The streets of Tehran are patrolled by Gasht-e Ershad, the notorious “morality police” who search the streets for people in improper clothes, then snatch them off in a van to for detainment. One new app amazingly helps women (and men) dodge them.
It basically works like Waze, but instead of marking speed cameras or speed traps or traffic or whatever, the app marks where the Gasht-e Ershad are.

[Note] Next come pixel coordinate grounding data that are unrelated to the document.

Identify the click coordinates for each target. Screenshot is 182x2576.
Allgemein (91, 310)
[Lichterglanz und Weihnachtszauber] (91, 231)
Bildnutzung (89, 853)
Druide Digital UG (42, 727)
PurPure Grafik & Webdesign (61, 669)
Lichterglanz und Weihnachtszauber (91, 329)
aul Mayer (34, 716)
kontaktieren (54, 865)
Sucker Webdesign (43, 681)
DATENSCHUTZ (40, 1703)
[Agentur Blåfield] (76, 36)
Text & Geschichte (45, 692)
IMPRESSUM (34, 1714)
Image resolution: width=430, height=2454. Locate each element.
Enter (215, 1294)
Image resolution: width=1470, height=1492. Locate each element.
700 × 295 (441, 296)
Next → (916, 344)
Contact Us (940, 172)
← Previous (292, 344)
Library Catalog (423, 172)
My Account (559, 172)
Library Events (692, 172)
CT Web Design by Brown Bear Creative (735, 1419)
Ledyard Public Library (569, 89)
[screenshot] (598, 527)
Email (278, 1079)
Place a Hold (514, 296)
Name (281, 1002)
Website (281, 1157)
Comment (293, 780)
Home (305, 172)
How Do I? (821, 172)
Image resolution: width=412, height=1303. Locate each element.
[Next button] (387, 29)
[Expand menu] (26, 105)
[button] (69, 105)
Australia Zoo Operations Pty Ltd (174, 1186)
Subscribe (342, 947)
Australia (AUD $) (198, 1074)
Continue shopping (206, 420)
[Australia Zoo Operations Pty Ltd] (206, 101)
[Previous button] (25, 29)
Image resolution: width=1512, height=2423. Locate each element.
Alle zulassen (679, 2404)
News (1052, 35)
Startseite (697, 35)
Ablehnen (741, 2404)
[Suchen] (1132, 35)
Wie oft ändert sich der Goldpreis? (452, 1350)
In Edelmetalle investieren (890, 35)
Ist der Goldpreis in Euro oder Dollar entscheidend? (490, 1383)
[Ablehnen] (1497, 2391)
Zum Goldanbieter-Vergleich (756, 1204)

Gershad’s creators say they see the app as a form of “nonviolent resistance” to Iran’s morality police, who sometimes deploy heavy-handed tactics. “We know how embarrassing, humiliating and at times frightening it can be to be stopped by Ershad,” one of Gershad’s creators said in an email. (The developers declined to disclose their identities for this article, citing concerns over government retaliation.)
The Gasht-e Ershad enjoy broad powers, and can stop people for a broad range of offenses — hugging someone of the opposite sex in public, for example, or exposing piercings and tattoos. Women are regularly targeted, though those in Iran’s LGBT community can run into trouble as well, experts say. The officers travel in groups of four — two men, two women — and are frequently stationed outside of malls, restaurants, and other social hotspots. Experts say that for young Iranian urbanites, avoiding the Gasht, as they’re known colloquially, has become a part of everyday life.
If this isn’t brilliant, I don’t know what is.